# HMM Basics: Understanding Regime Detection

**From Log Returns to Market Regimes Using Hidden Markov Models**

In the previous notebook, we proved that log returns are the correct transformation for financial time series.

Now we'll use those log returns to detect market regimes using **Hidden Markov Models (HMMs)**.

## What You'll Learn

1. What HMMs are and how they work
2. What parameters HMMs learn from data
3. How to interpret HMM states (WITHOUT forcing Bull/Bear labels)
4. How to choose the right number of states
5. How to visualize regime sequences

## Important Note

**This notebook uses minimal code** to understand HMM mechanics.

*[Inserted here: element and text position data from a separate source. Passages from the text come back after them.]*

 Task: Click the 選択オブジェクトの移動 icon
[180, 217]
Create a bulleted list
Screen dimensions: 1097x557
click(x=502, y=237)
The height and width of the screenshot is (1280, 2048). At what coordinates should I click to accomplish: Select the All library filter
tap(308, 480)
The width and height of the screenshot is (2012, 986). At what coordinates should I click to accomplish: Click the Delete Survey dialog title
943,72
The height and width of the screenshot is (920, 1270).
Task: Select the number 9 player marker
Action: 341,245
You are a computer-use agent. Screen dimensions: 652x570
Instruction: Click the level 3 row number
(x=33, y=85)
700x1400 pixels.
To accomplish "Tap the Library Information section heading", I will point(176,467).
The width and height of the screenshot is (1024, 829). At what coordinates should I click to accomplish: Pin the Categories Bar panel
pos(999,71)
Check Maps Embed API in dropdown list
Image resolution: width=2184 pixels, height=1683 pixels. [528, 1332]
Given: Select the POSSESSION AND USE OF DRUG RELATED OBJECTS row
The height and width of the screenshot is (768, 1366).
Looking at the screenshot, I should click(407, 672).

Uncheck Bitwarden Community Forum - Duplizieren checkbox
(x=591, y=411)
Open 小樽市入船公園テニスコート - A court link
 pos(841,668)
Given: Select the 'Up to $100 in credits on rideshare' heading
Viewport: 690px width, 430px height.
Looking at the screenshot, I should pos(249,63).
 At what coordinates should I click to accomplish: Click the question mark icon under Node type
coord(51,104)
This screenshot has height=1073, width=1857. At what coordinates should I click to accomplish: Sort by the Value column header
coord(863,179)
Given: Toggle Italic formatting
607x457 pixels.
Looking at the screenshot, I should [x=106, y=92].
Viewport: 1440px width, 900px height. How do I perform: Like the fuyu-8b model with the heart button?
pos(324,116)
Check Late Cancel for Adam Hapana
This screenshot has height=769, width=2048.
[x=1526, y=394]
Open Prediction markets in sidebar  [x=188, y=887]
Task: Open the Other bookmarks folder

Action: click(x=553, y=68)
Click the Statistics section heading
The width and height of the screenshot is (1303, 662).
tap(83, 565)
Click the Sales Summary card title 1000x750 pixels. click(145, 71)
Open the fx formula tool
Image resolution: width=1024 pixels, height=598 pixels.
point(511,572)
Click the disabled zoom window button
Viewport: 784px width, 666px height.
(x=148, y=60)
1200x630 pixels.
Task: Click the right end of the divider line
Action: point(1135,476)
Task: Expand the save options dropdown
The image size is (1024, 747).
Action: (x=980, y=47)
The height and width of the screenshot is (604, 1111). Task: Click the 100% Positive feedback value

**Next notebook** shows the full library pipeline with analysis tools and best practices.

---

In [None]:
import sys
from pathlib import Path
import numpy as np
import pandas as pd
import matplotlib.pyplot as plt
import seaborn as sns
from datetime import datetime, timedelta
import warnings
warnings.filterwarnings('ignore')

# Add parent to path
sys.path.insert(0, str(Path().absolute().parent))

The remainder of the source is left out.